Variational Graphical Quantum Error Correction Codes

TL;DR

This paper introduces a learning-based framework for designing noise-tailored quantum error correction codes using variational graphical methods, enabling adaptive and efficient error correction for specific quantum device noise profiles.

Contribution

It presents VGQEC, a novel variational graphical approach that adapts quantum error correction codes to specific noise models, bridging different code families and demonstrating practical effectiveness.

Findings

VGQEC codes can transition between code families like the five-qubit and [[5,1,3]] codes.

A VGQEC code tailored for amplitude damping noise improves error correction.

Experimental validation shows the three-qubit VGQEC code's effectiveness in low-to-medium noise regimes.

Abstract

Quantum error correction is essential for achieving fault-tolerant quantum computation.

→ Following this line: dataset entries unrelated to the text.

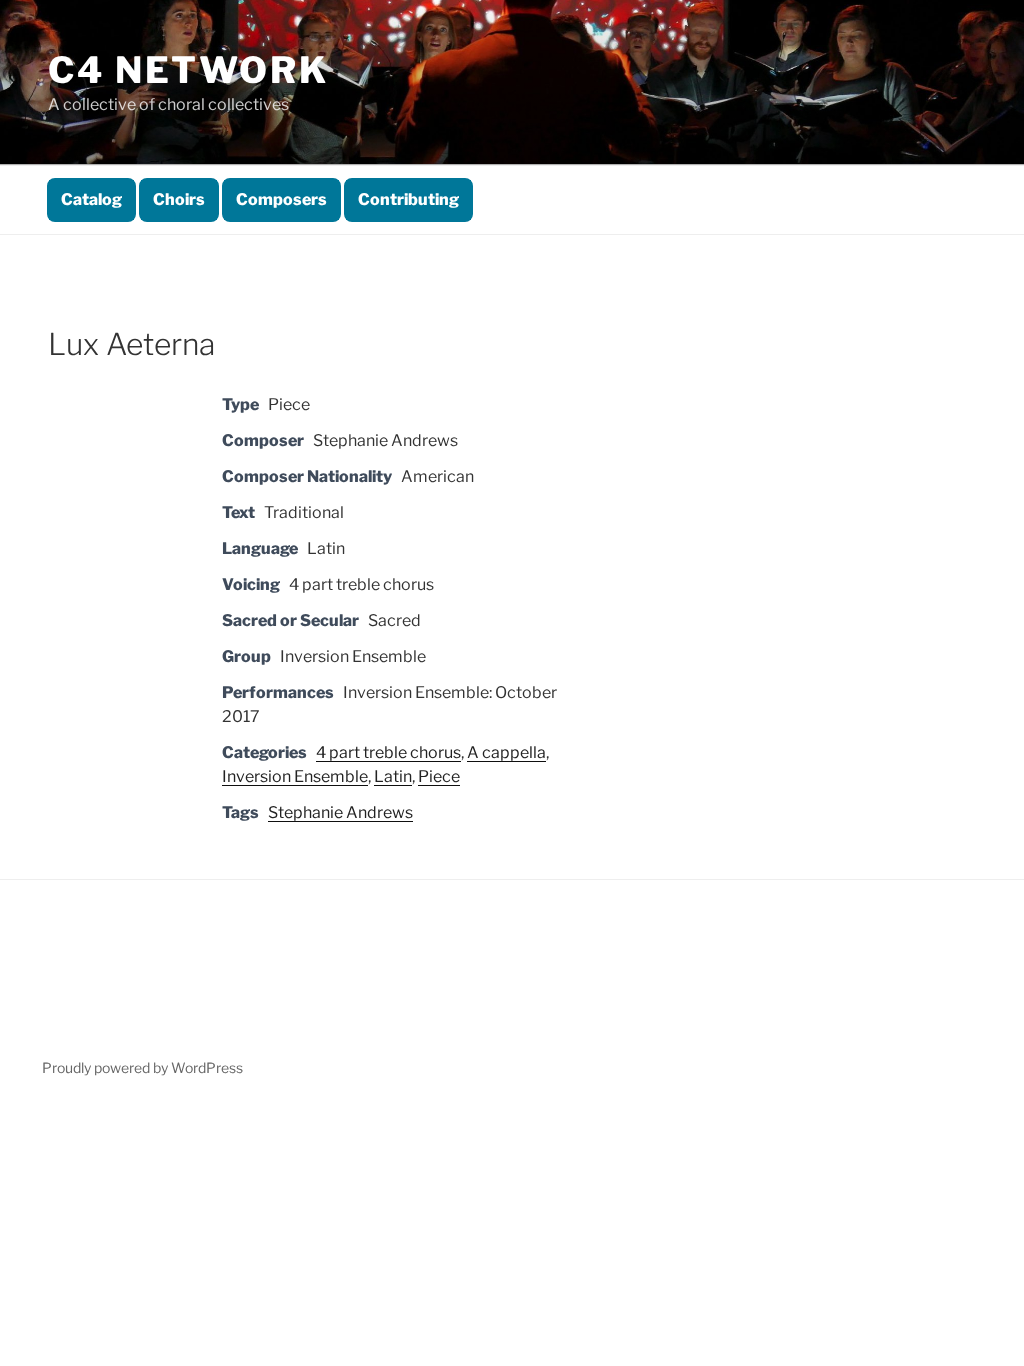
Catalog (91, 199)
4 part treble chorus (388, 752)
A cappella (506, 752)
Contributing (408, 199)
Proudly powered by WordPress (142, 1067)
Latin (393, 776)
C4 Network (188, 70)
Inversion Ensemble (295, 776)
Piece (439, 776)
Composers (281, 199)
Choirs (179, 199)
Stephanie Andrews (340, 812)
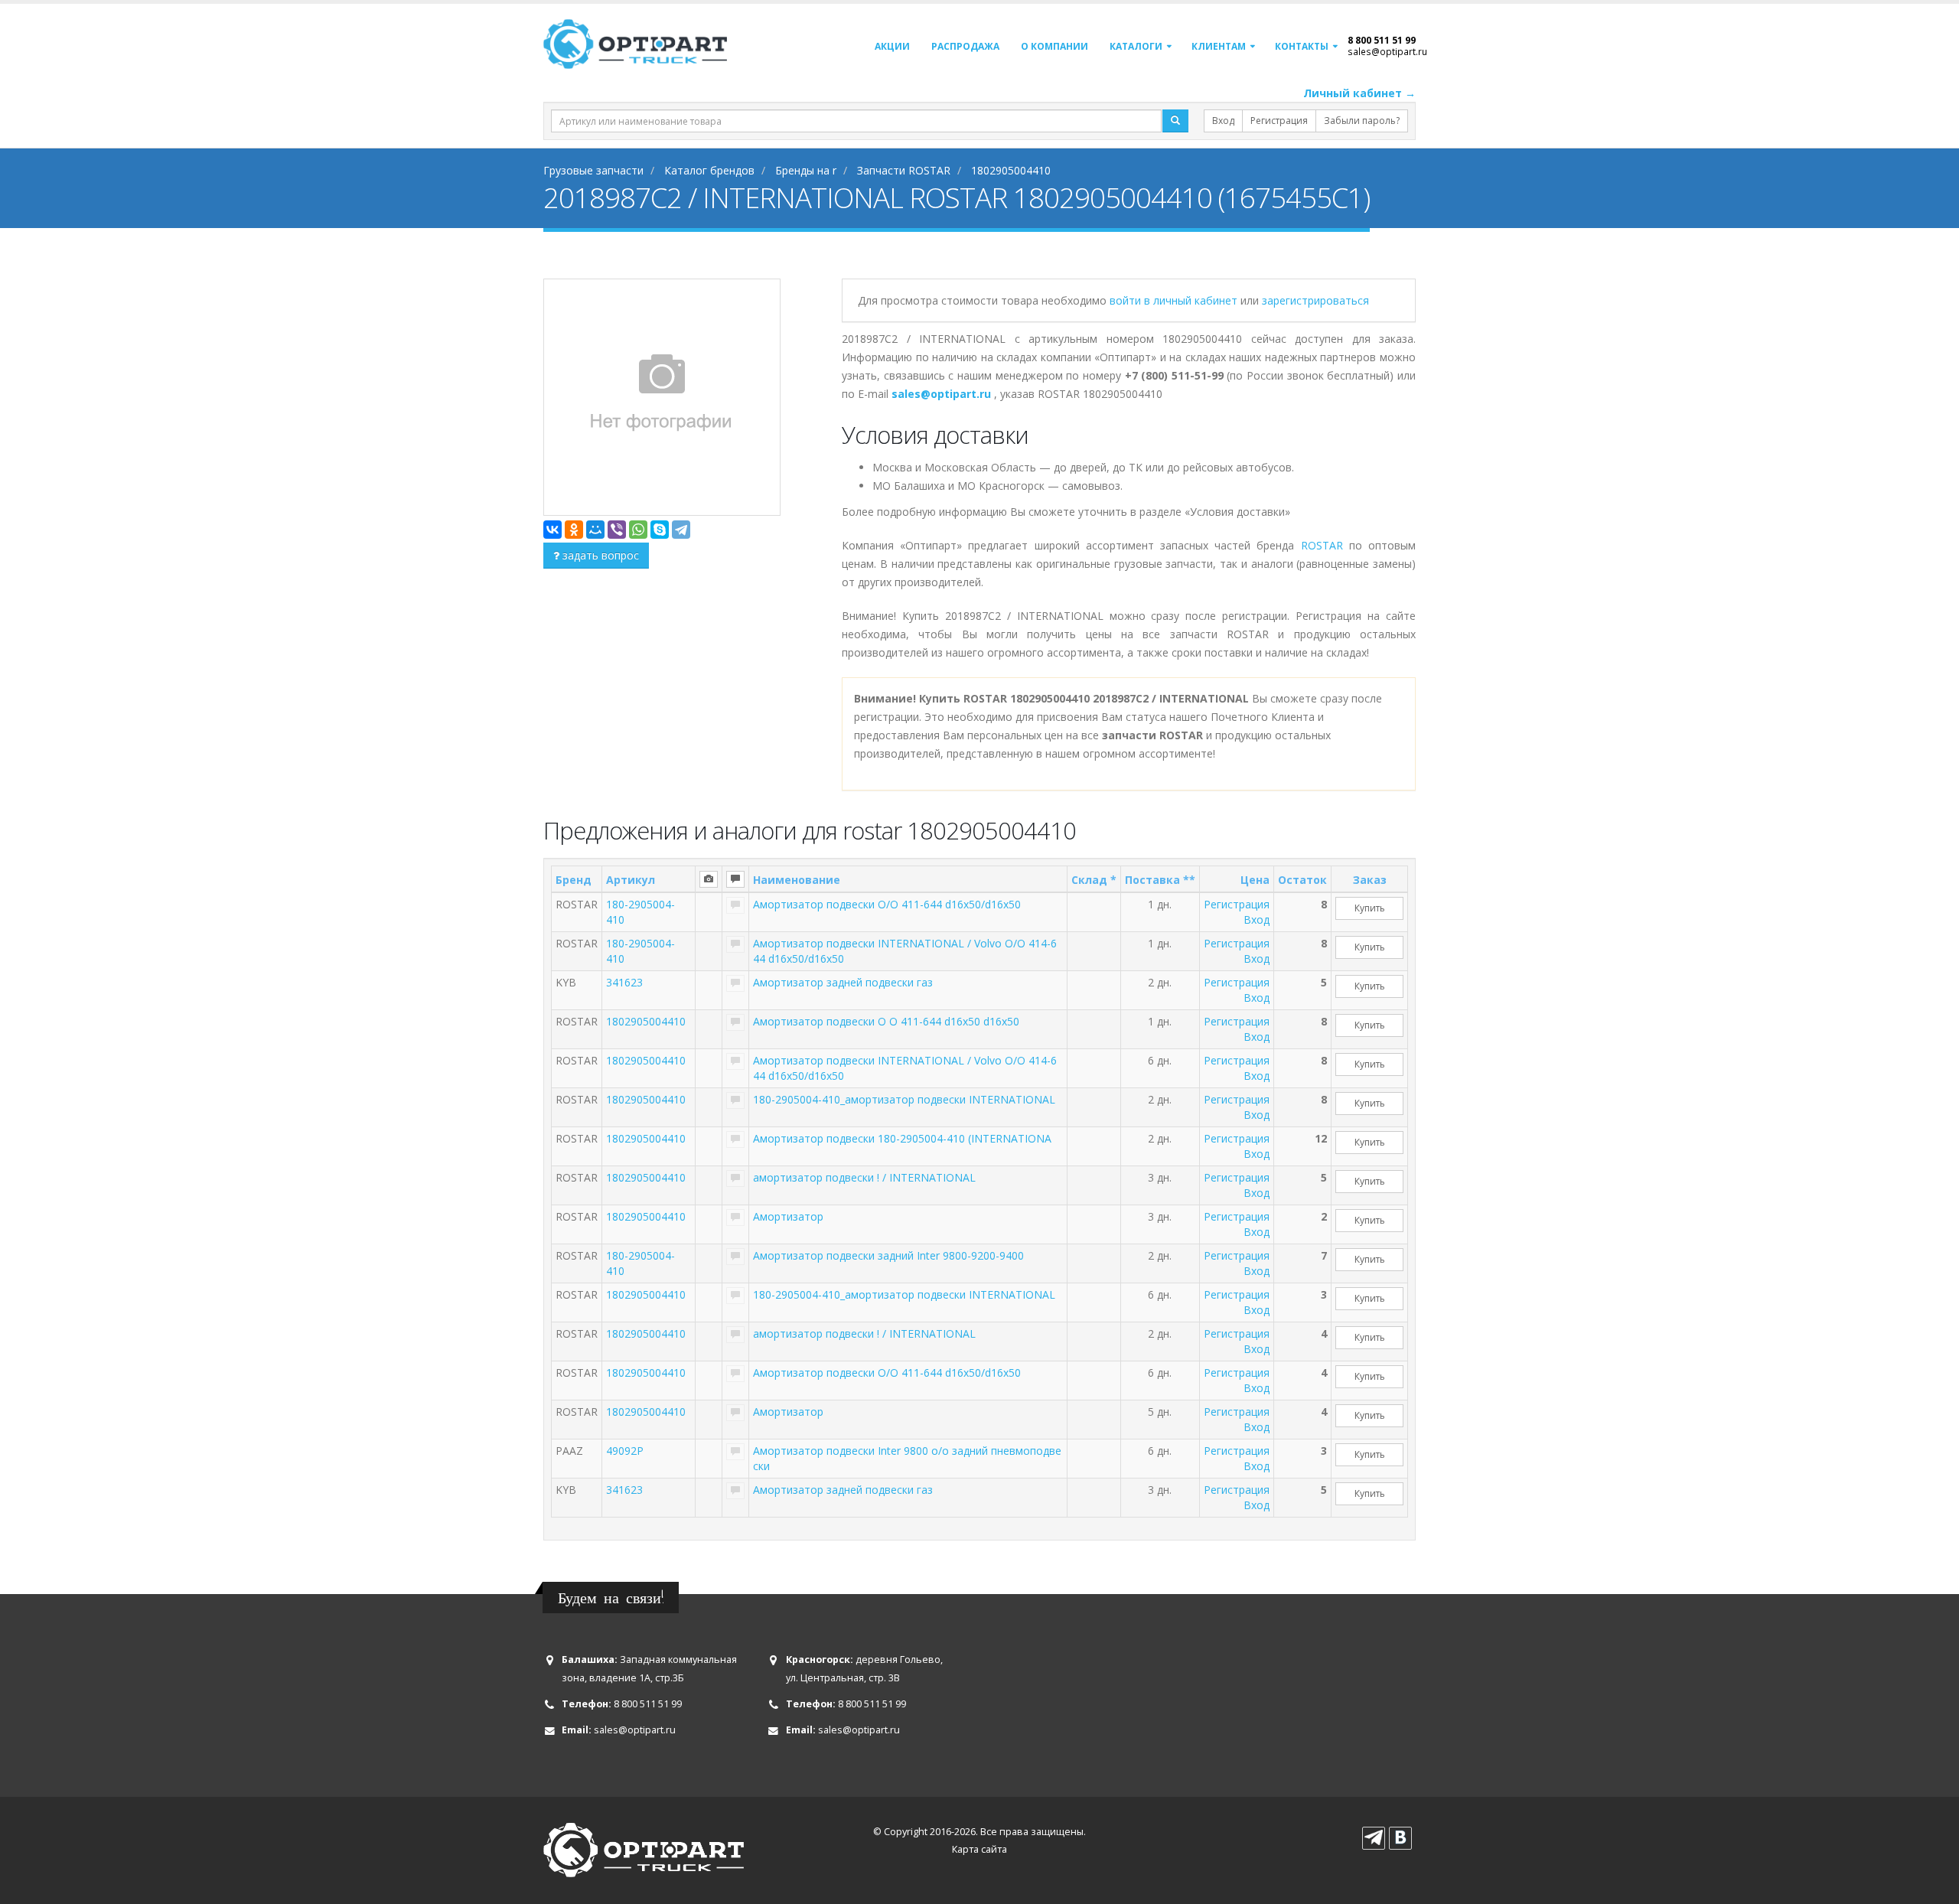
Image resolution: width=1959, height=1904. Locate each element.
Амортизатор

However, most typical quantum error-correcting codes are designed for generic noise models, which may fail to accurately capture the intricate noise characteristics of real quantum devices, limiting their practical performance. This work introduces a learning-based framework for the constructing of quantum error-correcting codes, termed Variational Graphical Quantum Error Correction (VGQEC) codes, which adapts to specific noise profiles of different quantum devices, enabling the design of noise-tailored codes. Specifically, inspired by Quon, a graphical language for quantum information, VGQEC codes incorporate tunable parameters embedded within their Quon graphs, allowing dynamic reconfigurations of the graph structures through parameter adjustments. As the first application of this approach, we show that this flexibility in code designs facilitates seamless transitions between various code families, exemplified by the establishment of a bridge between the five-qubit repetition code and the [[5,1,3]] code, thereby combining their respective advantages. Additionally, a VGQEC code derived from the three-qubit repetition code is fine-tuned for the amplitude damping noise, showcasing the approach's ability for noise-specific code design. Moreover, we experimentally demonstrate the effectiveness of the three-qubit VGQEC code in the low-to-medium noise regime with a photonic system, highlighting its potential for real-world applications.